- _Work to be completed_: Change every "button" in the lines below to "control" and leave everything else as it is.

• • •

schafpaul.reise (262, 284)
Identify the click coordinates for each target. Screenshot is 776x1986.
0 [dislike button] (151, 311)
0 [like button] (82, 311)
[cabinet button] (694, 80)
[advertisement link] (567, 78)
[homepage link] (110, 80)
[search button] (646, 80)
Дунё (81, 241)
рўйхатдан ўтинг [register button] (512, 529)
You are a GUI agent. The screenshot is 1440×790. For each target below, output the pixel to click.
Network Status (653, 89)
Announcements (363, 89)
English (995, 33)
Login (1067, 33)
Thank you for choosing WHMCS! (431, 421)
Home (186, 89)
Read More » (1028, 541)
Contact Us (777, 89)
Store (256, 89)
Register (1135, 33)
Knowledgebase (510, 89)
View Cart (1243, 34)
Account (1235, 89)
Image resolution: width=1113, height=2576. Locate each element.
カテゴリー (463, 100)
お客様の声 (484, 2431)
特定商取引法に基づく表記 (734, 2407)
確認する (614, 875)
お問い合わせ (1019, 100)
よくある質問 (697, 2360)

• • •

- _Exercise solution_:
schafpaul.reise (262, 284)
Identify the click coordinates for each target. Screenshot is 776x1986.
0 [dislike control] (151, 311)
0 [like control] (82, 311)
[cabinet control] (694, 80)
[advertisement link] (567, 78)
[homepage link] (110, 80)
[search control] (646, 80)
Дунё (81, 241)
рўйхатдан ўтинг [register control] (512, 529)
You are a GUI agent. The screenshot is 1440×790. For each target below, output the pixel to click.
Network Status (653, 89)
Announcements (363, 89)
English (995, 33)
Login (1067, 33)
Thank you for choosing WHMCS! (431, 421)
Home (186, 89)
Read More » (1028, 541)
Contact Us (777, 89)
Store (256, 89)
Register (1135, 33)
Knowledgebase (510, 89)
View Cart (1243, 34)
Account (1235, 89)
Image resolution: width=1113, height=2576. Locate each element.
カテゴリー (463, 100)
お客様の声 (484, 2431)
特定商取引法に基づく表記 (734, 2407)
確認する (614, 875)
お問い合わせ (1019, 100)
よくある質問 (697, 2360)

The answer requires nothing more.